__Page extract__:
>>>>

It was David Willetts who first begun to pull this government accounting concept into general policy discussions – and many will recall Andrew McGettigan’s critique of the concept and the system to which it pertains, resulting in the famous “fiscal illusion” (wherein the system looked a lot cheaper in national debt than it was in reality) was identified and addressed – making a change to the system far more likely.

Throughout, the headline tuition fee figure attracted most of the attention, and the idea of students paying “£9,000 a year” became a common shorthand that was used to attack many aspects of the sector. It was incorrect. The idea of a government subsidy to the repayment of loans by graduates was always a part of the design – those with higher earnings would pay more, progressively, and those who earned less would have their loans written off after 30 years.

<<<<

__Work task__:
Answer these questions from the passage on student loan accounting:
1. Who first began to pull the government accounting concept into general policy discussions?
2. What did the "fiscal illusion" make the system look like?
3. After how many years would the loans of those who earned less be written off?

__Supplied data__:

>>>>

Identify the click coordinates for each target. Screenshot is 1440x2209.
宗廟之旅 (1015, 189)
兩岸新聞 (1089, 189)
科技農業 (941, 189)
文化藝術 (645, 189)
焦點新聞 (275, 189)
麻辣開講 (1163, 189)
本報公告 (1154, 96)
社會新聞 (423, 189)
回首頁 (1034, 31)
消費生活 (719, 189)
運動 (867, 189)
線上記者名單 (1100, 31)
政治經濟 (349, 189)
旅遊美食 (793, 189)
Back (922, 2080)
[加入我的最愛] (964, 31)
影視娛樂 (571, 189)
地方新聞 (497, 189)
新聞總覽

<<<<

__Result__:
1. David Willetts
2. A lot cheaper in national debt than it was in reality
3. 30 years